Directions for this task → Repeat, exactly as written, the lines of the records below from the first through the line with "You are a computer-use agent. The image", but none past it.

___ The data ___

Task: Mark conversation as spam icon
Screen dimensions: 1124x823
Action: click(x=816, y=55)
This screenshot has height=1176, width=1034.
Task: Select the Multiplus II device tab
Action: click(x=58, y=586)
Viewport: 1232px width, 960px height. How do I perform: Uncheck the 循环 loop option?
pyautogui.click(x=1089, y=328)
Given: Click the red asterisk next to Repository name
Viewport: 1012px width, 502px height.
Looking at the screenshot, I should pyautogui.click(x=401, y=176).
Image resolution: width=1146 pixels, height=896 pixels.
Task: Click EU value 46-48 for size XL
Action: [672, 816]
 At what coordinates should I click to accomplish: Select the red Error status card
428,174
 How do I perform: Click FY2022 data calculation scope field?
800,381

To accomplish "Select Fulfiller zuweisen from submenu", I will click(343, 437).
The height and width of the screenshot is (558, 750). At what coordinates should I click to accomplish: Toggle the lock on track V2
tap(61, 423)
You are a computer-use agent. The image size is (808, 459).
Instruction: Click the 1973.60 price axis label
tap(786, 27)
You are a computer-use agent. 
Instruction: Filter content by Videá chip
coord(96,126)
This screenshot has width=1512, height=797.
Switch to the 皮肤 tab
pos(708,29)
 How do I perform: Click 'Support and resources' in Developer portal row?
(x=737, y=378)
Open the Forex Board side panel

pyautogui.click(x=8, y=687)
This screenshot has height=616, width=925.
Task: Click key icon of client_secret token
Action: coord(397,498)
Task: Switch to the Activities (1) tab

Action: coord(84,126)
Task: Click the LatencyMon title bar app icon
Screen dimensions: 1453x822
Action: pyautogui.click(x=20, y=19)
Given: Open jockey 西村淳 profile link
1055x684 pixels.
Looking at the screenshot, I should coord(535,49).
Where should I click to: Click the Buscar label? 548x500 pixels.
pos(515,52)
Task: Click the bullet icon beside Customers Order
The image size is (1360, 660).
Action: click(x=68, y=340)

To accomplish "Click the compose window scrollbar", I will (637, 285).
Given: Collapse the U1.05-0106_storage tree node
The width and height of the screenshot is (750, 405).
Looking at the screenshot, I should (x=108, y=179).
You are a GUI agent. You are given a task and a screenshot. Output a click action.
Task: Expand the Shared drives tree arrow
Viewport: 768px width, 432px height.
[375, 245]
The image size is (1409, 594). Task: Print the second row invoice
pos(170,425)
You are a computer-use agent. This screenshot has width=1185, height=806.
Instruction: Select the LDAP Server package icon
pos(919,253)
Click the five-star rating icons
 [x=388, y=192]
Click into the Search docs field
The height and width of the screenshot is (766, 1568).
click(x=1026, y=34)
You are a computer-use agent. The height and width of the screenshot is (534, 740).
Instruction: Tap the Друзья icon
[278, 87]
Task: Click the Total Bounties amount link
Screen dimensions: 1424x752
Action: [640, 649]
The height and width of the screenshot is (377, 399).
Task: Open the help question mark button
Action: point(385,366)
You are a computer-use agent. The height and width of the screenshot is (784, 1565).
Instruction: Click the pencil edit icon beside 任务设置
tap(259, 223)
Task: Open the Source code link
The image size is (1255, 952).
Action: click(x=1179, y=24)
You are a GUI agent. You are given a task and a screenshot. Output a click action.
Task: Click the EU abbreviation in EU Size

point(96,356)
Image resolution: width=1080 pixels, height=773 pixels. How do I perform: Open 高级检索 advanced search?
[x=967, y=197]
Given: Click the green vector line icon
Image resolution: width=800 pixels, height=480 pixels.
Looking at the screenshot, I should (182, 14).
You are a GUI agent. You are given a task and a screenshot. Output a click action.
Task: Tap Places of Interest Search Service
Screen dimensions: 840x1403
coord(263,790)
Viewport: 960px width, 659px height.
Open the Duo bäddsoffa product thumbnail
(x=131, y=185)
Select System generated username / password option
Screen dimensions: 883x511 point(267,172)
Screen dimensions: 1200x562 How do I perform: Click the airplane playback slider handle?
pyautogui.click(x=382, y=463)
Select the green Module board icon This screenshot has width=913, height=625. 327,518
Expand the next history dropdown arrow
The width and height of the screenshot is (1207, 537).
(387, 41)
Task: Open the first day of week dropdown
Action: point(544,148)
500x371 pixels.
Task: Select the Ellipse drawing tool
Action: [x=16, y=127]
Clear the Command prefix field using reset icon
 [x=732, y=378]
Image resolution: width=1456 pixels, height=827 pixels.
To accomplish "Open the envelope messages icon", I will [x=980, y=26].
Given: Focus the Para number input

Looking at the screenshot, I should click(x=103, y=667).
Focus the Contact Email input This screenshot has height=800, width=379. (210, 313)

___

Exercise answer →
Task: Mark conversation as spam icon
Screen dimensions: 1124x823
Action: click(x=816, y=55)
This screenshot has height=1176, width=1034.
Task: Select the Multiplus II device tab
Action: click(x=58, y=586)
Viewport: 1232px width, 960px height. How do I perform: Uncheck the 循环 loop option?
pyautogui.click(x=1089, y=328)
Given: Click the red asterisk next to Repository name
Viewport: 1012px width, 502px height.
Looking at the screenshot, I should pyautogui.click(x=401, y=176).
Image resolution: width=1146 pixels, height=896 pixels.
Task: Click EU value 46-48 for size XL
Action: [672, 816]
 At what coordinates should I click to accomplish: Select the red Error status card
428,174
 How do I perform: Click FY2022 data calculation scope field?
800,381

To accomplish "Select Fulfiller zuweisen from submenu", I will click(343, 437).
The height and width of the screenshot is (558, 750). At what coordinates should I click to accomplish: Toggle the lock on track V2
tap(61, 423)
You are a computer-use agent. The image size is (808, 459).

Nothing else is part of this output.